■ Description of the task
Pull out every line of the entries below, character for character, and leave the pictures out of your answer.

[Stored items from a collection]
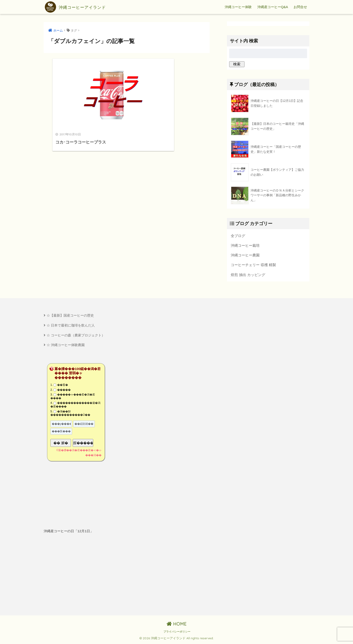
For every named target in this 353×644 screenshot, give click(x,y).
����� (64, 391)
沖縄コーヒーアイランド (82, 7)
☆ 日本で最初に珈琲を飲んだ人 (71, 326)
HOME (177, 625)
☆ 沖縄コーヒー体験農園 (66, 346)
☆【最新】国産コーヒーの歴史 (70, 316)
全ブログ (238, 236)
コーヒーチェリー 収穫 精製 (253, 265)
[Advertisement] (83, 576)
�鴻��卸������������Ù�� (70, 414)
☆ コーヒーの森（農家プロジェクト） (76, 336)
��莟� (62, 386)
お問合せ (300, 7)
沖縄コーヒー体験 (238, 7)
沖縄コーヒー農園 (245, 255)
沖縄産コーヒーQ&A (273, 7)
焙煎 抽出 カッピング (248, 275)
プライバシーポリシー (177, 633)
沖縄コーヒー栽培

■ Problem solution
For every named target in this 353×644 screenshot, give click(x,y).
����� (64, 391)
沖縄コーヒーアイランド (82, 7)
☆ 日本で最初に珈琲を飲んだ人 (71, 326)
HOME (177, 625)
☆ 沖縄コーヒー体験農園 (66, 346)
☆【最新】国産コーヒーの歴史 (70, 316)
全ブログ (238, 236)
コーヒーチェリー 収穫 精製 (253, 265)
[Advertisement] (83, 576)
�鴻��卸������������Ù�� (70, 414)
☆ コーヒーの森（農家プロジェクト） (76, 336)
��莟� (62, 386)
お問合せ (300, 7)
沖縄コーヒー体験 (238, 7)
沖縄コーヒー農園 (245, 255)
沖縄産コーヒーQ&A (273, 7)
焙煎 抽出 カッピング (248, 275)
プライバシーポリシー (177, 633)
沖縄コーヒー栽培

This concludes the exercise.